Lesetext:
L 11 AS 842/16

Land
Freistaat Bayern
Sozialgericht
Bayerisches LSG
Sachgebiet
Grundsicherung für Arbeitsuchende
Abteilung
11
1. Instanz
SG Bayreuth (FSB)
Aktenzeichen
S 9 AS 900/13
Datum
2. Instanz
Bayerisches LSG
Aktenzeichen
L 11 AS 842/16
Datum
3. Instanz
Bundessozialgericht
Aktenzeichen
-
Datum
-
Kategorie
Beschluss
Leitsätze
Verfristete Berufung.
I. Die Berufung gegen das Urteil des Sozialgerichts Bayreuth vom 01.06.2016 wird verworfen.

II. Außergerichtliche Kosten sind nicht zu erstatten.

III. Die Revision wird nicht zugelassen.

Tatbestand:

Streitig ist die Gewährung von Leistungen zur Sicherung des Lebensunterhalts (Arbeitslosengeld II -Alg II-) nach dem Zweiten Buch Sozialgesetzbuch (SGB II).

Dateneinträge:
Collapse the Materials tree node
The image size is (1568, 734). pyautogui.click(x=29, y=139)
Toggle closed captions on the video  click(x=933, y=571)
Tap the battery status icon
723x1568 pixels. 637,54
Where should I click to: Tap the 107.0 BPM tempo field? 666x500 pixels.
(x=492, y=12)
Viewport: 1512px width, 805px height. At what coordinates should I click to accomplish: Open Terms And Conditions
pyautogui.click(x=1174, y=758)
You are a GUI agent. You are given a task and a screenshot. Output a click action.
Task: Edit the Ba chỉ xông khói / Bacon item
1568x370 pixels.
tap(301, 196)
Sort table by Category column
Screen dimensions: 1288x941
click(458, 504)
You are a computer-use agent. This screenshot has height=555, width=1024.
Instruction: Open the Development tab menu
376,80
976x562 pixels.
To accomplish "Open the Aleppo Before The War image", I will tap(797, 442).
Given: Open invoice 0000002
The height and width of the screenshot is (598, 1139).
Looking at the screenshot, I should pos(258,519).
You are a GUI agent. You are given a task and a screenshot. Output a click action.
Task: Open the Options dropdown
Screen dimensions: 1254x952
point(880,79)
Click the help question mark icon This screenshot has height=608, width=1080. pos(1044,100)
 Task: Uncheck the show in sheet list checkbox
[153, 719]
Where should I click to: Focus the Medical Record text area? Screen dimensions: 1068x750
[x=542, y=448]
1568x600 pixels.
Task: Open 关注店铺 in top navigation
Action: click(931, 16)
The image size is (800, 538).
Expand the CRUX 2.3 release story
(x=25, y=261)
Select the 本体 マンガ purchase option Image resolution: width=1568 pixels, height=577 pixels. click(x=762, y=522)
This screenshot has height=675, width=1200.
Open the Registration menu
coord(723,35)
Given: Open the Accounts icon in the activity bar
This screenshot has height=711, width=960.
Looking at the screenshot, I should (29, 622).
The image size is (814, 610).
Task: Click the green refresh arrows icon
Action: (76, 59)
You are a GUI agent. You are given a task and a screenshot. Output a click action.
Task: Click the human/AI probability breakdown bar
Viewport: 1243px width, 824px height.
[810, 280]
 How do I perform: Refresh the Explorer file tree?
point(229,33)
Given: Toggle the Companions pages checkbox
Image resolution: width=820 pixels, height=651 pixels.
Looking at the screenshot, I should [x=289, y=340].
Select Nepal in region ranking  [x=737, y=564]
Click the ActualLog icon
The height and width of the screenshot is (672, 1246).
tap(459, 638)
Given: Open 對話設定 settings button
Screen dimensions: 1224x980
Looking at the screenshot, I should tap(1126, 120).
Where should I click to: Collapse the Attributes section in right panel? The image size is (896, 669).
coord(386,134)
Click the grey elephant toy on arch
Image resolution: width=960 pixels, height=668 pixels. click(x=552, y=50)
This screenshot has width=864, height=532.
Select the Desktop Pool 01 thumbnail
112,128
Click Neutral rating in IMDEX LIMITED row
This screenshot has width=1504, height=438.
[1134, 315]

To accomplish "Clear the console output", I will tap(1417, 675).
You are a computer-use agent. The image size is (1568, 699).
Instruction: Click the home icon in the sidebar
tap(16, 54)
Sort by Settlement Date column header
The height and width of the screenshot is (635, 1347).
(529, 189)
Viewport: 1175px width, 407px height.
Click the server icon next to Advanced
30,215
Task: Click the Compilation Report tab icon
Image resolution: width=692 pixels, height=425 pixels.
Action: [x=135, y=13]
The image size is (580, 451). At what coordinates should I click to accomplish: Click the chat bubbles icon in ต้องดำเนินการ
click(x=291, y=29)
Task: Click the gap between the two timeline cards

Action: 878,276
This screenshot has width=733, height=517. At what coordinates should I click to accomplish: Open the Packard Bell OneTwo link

Arbeitsanweisungen:
1. Formuliere den Absatz aus dem Gerichtsbeschluss, der mit „Streitig ist die Gewährung“ beginnt, kürzer und behalte dabei seine wesentlichen Angaben bei.
2. Beantworte die folgenden Fragen anhand des Gerichtsbeschlusses.
(a) Welches Gericht entschied in erster Instanz?
(b) Von welchem Datum ist das Urteil, gegen das die Berufung eingelegt wurde?
(c) Wird die Revision zugelassen?
3. Setze den Gerichtsbeschluss im Anschluss an seinen letzten Satz fort.

Die Ergebnisse:
1. Umstritten sind Leistungen zur Sicherung des Lebensunterhalts, also Arbeitslosengeld II (Alg II), nach dem SGB II.

2.
(a) Das SG Bayreuth (FSB) entschied in erster Instanz.
(b) Das Urteil stammt vom 01.06.2016.
(c) Nein, die Revision wird nicht zugelassen.

3.
Der Kläger ist Student und bezog in der Vergangenheit zeitweise Alg II vom Beklagten. Auf einen Fortzahlungsantrag bewilligte der Beklagte mit Bescheid vom 25.07.2013 zunächst vorläufige Leistungen von August 2013 bis Januar 2014, lehnte dann aber mit Bescheid vom 05.08.2013 die Gewährung von Alg II ab September 2013 endgültig ab und nahm den Bescheid vom 25.07.2013 insoweit wieder zurück. Einen Widerspruch gegen den Bewilligungsbescheid vom 25.07.2013 wies der Beklagte mit Widerspruchsbescheid vom 13.08.2013 und einen weiteren Widerspruch gegen den Bescheid vom 05.08.2013 mit Widerspruchsbescheid vom 26.08.2013 zurück.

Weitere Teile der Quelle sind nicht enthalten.